Phylo- and Ontogenetic Establishment of Dopamine Regulation of the Sleep-Waking Cycle in Vertebrates

摘要

Results obtained from comparative immunohistochemical studies of dopamine-containing neurons and fibers in the telencephalic and diencephalic parts of the brain in cold-blooded animals (frogs) and warmblooded (14- and 30-day-old rat pups and adult) vertebrates are presented. The dynamics of quantitative changes in tyrosine hydroxylase and D_1- and D_2-immunoreactive structures during the sleep-waking cycle were studied using a sleep deprivation model. Morphofunctional correlations were seen in the nature of the responses of the dopaminergic neurotransmitter system to sleep deprivation during phylo- and ontogenesis.

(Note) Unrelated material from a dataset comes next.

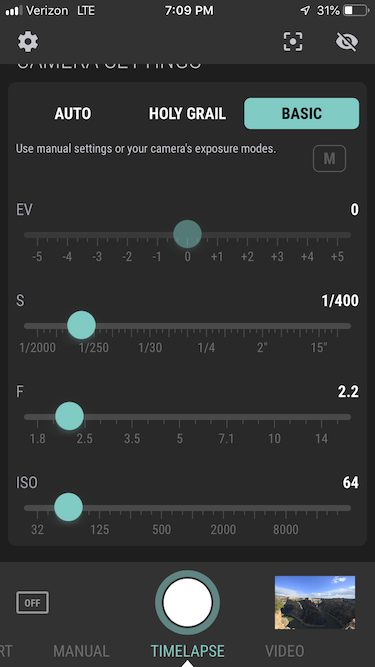Select the BASIC mode button
375x667 pixels.
301,114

In addition, the effects of dopamine agonists and antagonists on the sleep-waking cycle were studied in frogs and young rats. Dopamine and its agonist apomorphine were found to promote increases in the state of immobility of the cataplexy type (this being a homolog of sleep) in frogs, while in rats it promoted increases in waking and catalepsy. The D_1 receptor antagonist SCH 23390 induced increases in the quantity of waking and the state of immobility of the catatonia type in frogs, while the D_2 receptor antagonist promoted increases only in the state of immobility of the catalepsy type in the sleep-waking cycle. In one-month-old rats, administration of the dopamine antagonist haloperidol initially induced increases in the proportion of the cataleptic stage, which was followed by onset of deep slow-wave sleep. We address the question of the formation of the regulatory role of the dopaminergic system in the sleep- waking cycle during phylo- and ontogenesis, when dopamine shows a transition from predominantly diencephalic neurosecretory influences to predominantly telencephalic neurotransmitter influences.